Por Karen Canto
Foto Albrecht Fietz by Pixabay
“Nenhuma economia próxima a nossa tem uma matriz energética tão limpa”. É o que diz Marcelo Menossi quando se refere à importância dos biocombustíveis. O coordenador do Laboratório de Genoma Funcional do Instituto de Biologia (IB) da Unicamp conta que o etanol e o biodiesel são importantíssimos para que o Brasil se destaque em relação a fontes de energia renovável. “Para se ter uma ideia, isoladamente, os derivados da cana de açúcar correspondem a 18% da matriz energética brasileira”, explica Menossi.
Segundo a Agência Nacional do Petróleo, Gás Natural e Biocombustíveis (ANP), biocombustíveis são substâncias derivadas de biomassa renovável, com baixo impacto ambiental, que podem substituir parcial ou integralmente os combustíveis fósseis.
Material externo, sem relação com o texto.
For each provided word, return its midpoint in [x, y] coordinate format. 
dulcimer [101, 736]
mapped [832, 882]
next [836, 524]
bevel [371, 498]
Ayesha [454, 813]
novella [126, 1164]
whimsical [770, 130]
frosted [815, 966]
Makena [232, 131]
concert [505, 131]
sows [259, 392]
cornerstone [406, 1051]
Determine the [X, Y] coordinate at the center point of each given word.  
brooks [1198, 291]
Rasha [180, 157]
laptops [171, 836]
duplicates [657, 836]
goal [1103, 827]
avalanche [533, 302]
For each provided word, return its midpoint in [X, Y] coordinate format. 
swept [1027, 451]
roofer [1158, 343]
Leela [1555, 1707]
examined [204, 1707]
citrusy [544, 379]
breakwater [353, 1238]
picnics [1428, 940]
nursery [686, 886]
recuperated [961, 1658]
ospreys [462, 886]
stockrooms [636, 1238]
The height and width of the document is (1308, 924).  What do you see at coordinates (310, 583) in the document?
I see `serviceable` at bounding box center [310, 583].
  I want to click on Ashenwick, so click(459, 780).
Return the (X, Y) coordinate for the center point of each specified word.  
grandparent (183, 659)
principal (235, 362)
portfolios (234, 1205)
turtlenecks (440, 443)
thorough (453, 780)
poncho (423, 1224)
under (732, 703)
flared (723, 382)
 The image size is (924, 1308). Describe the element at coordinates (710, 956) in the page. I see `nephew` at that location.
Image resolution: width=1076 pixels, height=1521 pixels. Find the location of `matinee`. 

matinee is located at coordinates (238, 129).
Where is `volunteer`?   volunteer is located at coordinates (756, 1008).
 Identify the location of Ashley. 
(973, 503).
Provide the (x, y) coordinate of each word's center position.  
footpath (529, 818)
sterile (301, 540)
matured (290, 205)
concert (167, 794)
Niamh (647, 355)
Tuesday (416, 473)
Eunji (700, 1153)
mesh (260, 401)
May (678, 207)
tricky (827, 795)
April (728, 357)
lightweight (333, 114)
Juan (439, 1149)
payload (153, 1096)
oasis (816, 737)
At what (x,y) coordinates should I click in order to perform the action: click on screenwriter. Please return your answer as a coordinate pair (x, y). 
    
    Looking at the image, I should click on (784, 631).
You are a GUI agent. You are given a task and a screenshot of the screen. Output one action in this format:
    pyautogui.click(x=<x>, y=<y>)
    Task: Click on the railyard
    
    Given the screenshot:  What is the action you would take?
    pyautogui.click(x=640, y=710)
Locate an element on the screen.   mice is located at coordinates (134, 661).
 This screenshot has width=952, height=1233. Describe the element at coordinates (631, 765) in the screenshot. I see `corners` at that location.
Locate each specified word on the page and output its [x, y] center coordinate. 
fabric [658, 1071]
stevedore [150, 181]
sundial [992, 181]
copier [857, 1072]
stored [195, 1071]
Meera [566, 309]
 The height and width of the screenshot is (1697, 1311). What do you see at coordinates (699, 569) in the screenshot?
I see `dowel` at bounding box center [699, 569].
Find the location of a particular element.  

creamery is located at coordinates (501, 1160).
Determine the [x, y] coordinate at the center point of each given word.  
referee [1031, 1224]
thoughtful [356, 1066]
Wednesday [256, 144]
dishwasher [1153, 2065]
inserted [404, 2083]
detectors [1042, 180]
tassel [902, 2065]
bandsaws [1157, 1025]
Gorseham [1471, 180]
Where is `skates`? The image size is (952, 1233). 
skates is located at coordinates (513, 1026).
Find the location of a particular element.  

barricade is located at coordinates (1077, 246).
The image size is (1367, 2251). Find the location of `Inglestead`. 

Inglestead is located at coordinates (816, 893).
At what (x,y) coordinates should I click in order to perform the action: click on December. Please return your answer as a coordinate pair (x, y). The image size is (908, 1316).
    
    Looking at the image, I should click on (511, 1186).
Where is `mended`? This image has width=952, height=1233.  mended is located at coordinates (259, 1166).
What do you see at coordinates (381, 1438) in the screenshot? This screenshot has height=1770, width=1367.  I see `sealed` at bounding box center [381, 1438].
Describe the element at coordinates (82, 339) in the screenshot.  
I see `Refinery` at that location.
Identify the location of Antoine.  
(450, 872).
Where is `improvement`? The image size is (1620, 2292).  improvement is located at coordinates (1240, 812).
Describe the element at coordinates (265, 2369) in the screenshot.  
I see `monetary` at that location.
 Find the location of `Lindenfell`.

De acordo com os dados da Resenha Energética Brasileira de 2020, compilados pela Empresa de Pesquisa Energética em coordenação com outros agentes do setor, entre eles a própria ANP, o Brasil mantém a liderança na proporção de energias renováveis em sua matriz energética. Composta por 46,1% de fontes renováveis, nossa porcentagem é três vezes maior que a média mundial, de 14,2%. Os produtos da cana correspondem a 53% da bioenergia produzida.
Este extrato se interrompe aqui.